Platos estrella, caballo, perro y puzzle: qué método conviene a su operación en 2026

Para la MAYORÍA de los lectores de esta página —el independiente de 20 a 60 mesas, con carta de 30 a 60 referencias y sin analista dedicado— la mejor opción es el método Masterestaurant de ingeniería de menú con margen de contribución en pesos y mix de ventas rodante de 90 días, no la matriz Kasavana-Smith clásica calculada una vez al año sobre food cost porcentual. La razón es de caja: la matriz tradicional clasifica por porcentaje de costo y ahí un plato de 24% de food cost pero 4 USD de margen sale mejor evaluado que uno de 31% con 11 USD de margen, y usted paga la nómina con dólares, no con puntos porcentuales. El método MR ordena la carta por lo que cada plato deja en el cajón multiplicado por las veces que sale, y recalcula cada trimestre porque el costo de insumos se mueve. Excepciones honestas más abajo: el grupo con más de tres locales y ERP conectado, y la cocina de degustación de carta fija, sí tienen razones para quedarse con el modelo académico.

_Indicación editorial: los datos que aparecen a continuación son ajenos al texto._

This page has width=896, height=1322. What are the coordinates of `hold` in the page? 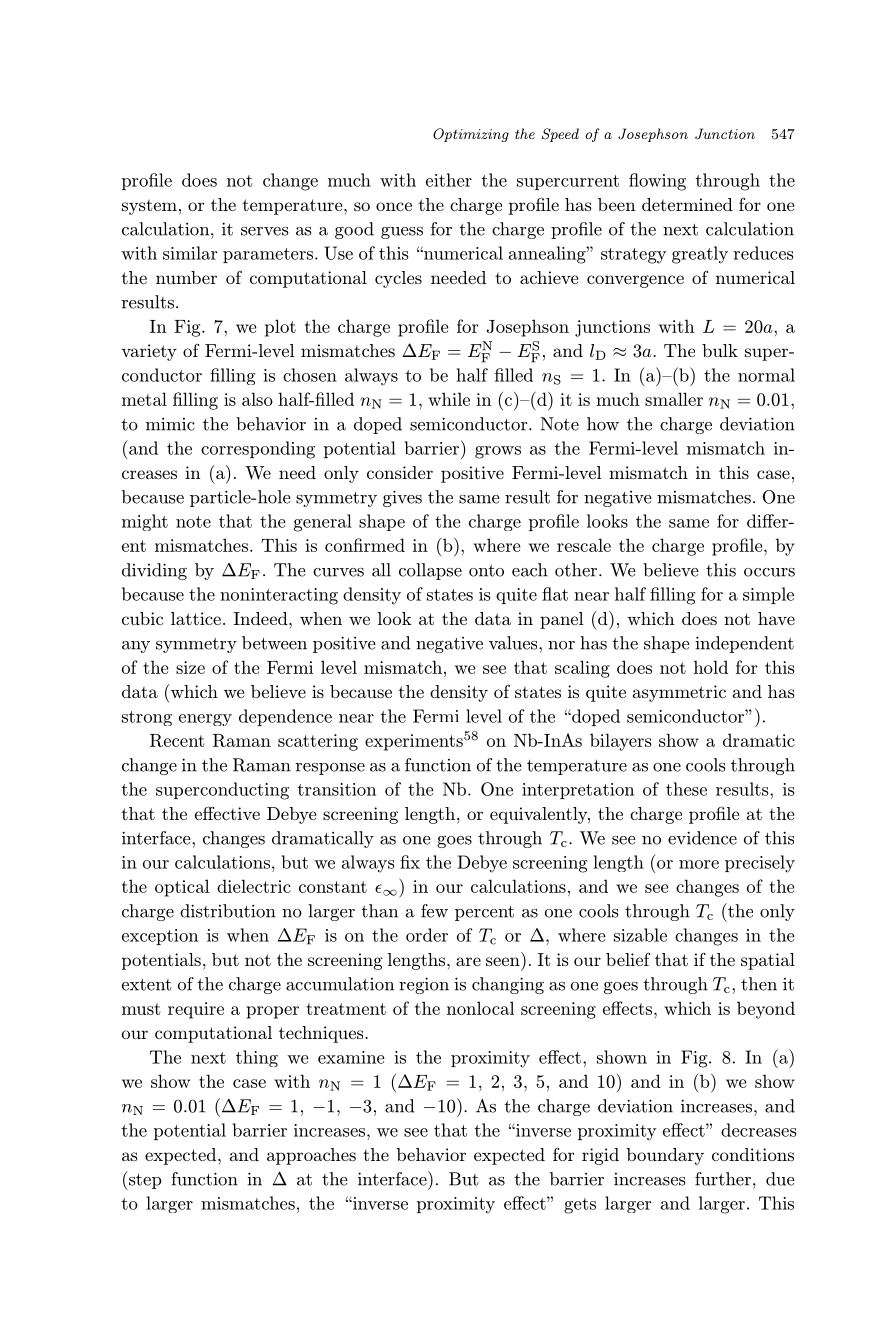 It's located at (711, 667).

Un plato PERRO no es el que menos se vende: es el que además de venderse poco deja un margen de contribución por debajo de la media de su categoría, y esa doble condición es la que casi nadie mide bien. La confusión nace de que la mayoría de las cartas se auditan con food cost porcentual, que es una razón, no una cantidad, y las razones no pagan proveedores.
La National Restaurant Association situó el margen operativo mediano de la restauración independiente estadounidense entre 3% y 5% en su State of the Industry 2026, y con esa franja tan estrecha cada punto que se fuga en la carta pesa más que casi cualquier otra palanca de la operación. Ahí es donde la clasificación estrella, caballo, perro y puzzle deja de ser un ejercicio de escuela para volverse una decisión de tesorería.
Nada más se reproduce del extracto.